Methods: 46 questions related to autoimmune diseases were input into ChatGPT 3.5, ChatGPT 4.0, and Gemini. The responses were then evaluated by rheumatologists based on five quality dimensions: relevance, correctness, completeness, helpfulness, and safety. Simultaneously, the responses were assessed by laboratory specialists across six medical fields: concept, clinical features, report interpretation, diagnosis, prevention and treatment, and prognosis. Finally, statistical analysis and comparisons were performed on the performance of the three chatbots in the five quality dimensions and six medical fields.
Results: ChatGPT 4.0 outperformed both ChatGPT 3.5 and Gemini across all five quality dimensions, with an average score of 199.8 ± 10.4, significantly higher than ChatGPT 3.5 (175.7 ± 16.6) and Gemini (179.1 ± 11.8) (p = 0.009 and p = 0.001, respectively).
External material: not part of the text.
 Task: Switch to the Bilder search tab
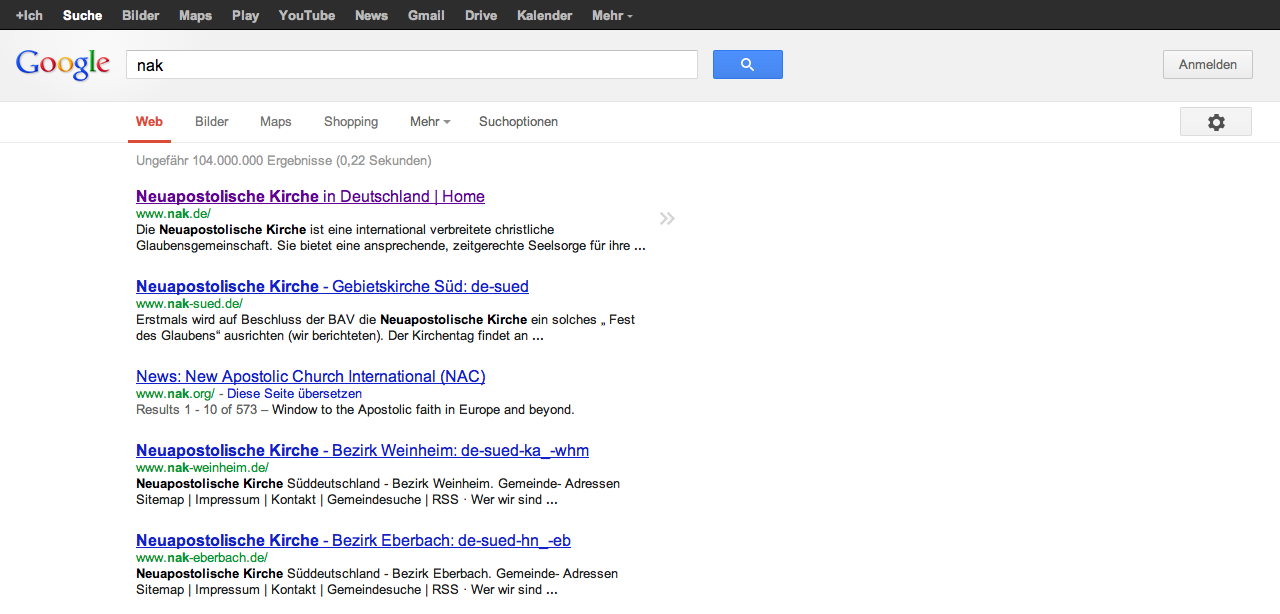pos(212,122)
The average performance differences between ChatGPT 3.5 and Gemini across these five dimensions were not statistically significant. Specifically, ChatGPT 4.0 demonstrated superior performance in relevance (p < 0.0001, p < 0.0001), completeness (p < 0.0001, p = 0.0006), correctness (p = 0.0001, p = 0.0002), helpfulness (p < 0.0001, p < 0.0001), and safety (p < 0.0001, p = 0.0025) compared to both ChatGPT 3.5 and Gemini. Furthermore, ChatGPT 4.0 scored significantly higher than both ChatGPT 3.5 and Gemini in medical fields such as report interpretation (p < 0.0001, p = 0.0025), prevention and treatment (p < 0.0001, p = 0.0103), prognosis (p = 0.0458, p = 0.0458).
Conclusions: This study demonstrates that ChatGPT 4.0 significantly outperforms ChatGPT 3.5 and Gemini in addressing clinical questions related to autoimmune diseases, showing notable advantages across all five quality dimensions and six clinical domains. These findings further highlight the potential of large language models in enhancing healthcare services.